* Last week was Slate's Fall Fiction week, which of course I'm slow in noticing. My favorite article in their "Book Blitz" is this one on Overlooked Fiction, with comments from bloggers (including Bookdwarf) and booksellers (including my former coworker Carol at Three Lives, a voracious reader and supporter of the underdog if ever there was one; hi Carol!) Lots of other interesting stuff in the Slate lineup, too; I'll have to read through some of it before I can link and recommend.
* And the winner is: FIRMIN! The Litblog Co-Op's Read This! Selection has been announced, and Sam Savage's literate rat takes the field. Click over for nominator Ed Champion's brief but thoughtful take on why he picked this book, including this great summation:
Firmin challenges our narrative assumptions by presenting us with a tale told by a rat, signifying perhaps both nothing and everything, about the relationship between reality and fiction. It can be read as a literal entertainment or a multilayered parable about gentrification and the palliatives and pitfalls of imagination.
* Speaking of Ed Champion, today the man is hosting what you've all been waiting for: the Richard Powers Echo Maker Round Table. Today is the first of five installments, containing the rambling thoughts of nine readers (including yours truly) riffing off of each others' musings on the novel, followed by a response from Mr. Powers himself on Friday. This will serve in lieu of a review of this Book #39 for me, as I found myself writing and thinking more deeply about this book in this format than about any I've read recently. (Yes, I'm still a fan!) I'm totally hooked on the roundtable as a kind of virtual book club, one where you have room to really develop your opinions. And of course I'm totally star struck that Richard Powers now knows my name (if only virtually, in order to comment on my crackpot opinions). Hope you enjoy the exchange!
* Last night I wore my CBGB T-shirt to a screening of INDIES UNDER FIRE at Steve Colca's place in Harlem (which I'll write more about later), totally unaware that last night was the last hurrah for this legendary rock fortress. I gotta admit I never actually went to a show at CBGB proper (I did go to the CB's Gallery next door, which had more folky and indie stuff), but it seemed important that it existed as an emblem of all things down and dirty and New York and punk rock. Now its legend will only grow, unimpeded by a concrete existence. Firmin would understand. Here's what Patti Smith said:
"Kids, they'll find some other club," Ms. Smith insisted during her set. "You just got a place, just some crappy place, that nobody wants, and you got one guy who believes in you, and you just do your thing. And anybody can do that, anywhere in the world, any time."

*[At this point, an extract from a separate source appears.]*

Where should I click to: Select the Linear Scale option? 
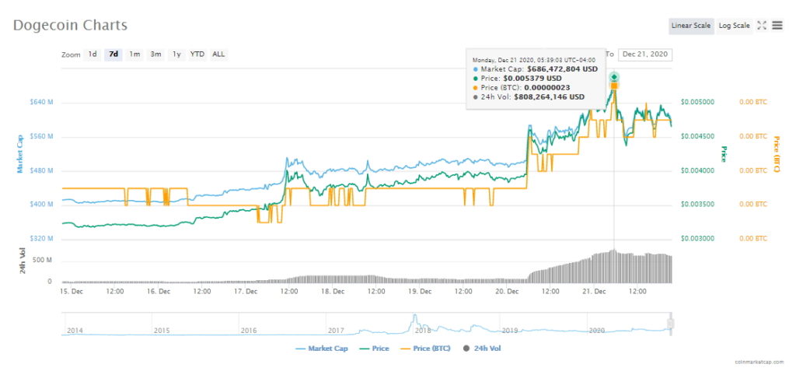pyautogui.click(x=691, y=26)
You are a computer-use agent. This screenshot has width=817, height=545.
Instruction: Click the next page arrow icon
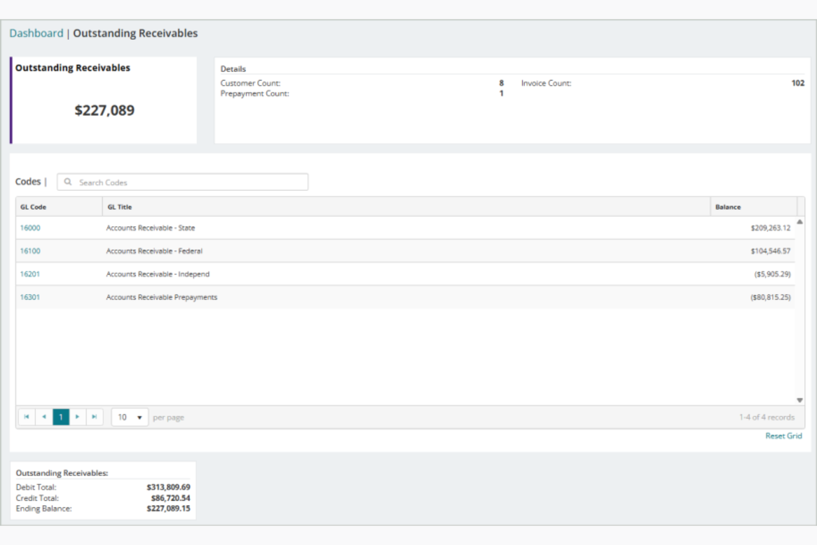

* And if you feel like continuing to bask in the sweet misery of nostalgia for places that are no more (a sentiment always easy to conjure up in this changeable city), the Times also has a piece on Bookstores That Live Only In The Mind: all the great NYC bookshops that have closed in the last 10 or 15 years. I think it's pretty amazing how long some of these guys lasted, from the 'teens to the '90s in some cases. Me with my militant optimism, I'd love to see a piece someday on stores that have opened and are succeeding. But it's also important to pay attention to what's come and gone. These were bookstores where dusty old print media could live and breathe, and we respect them as they respected books and readers.
So go ahead and indulge in a little Monday moping; I'll be back on Wednesday with a review of the new documentary and hopefully some new books, to help us face forward again. Happy reading!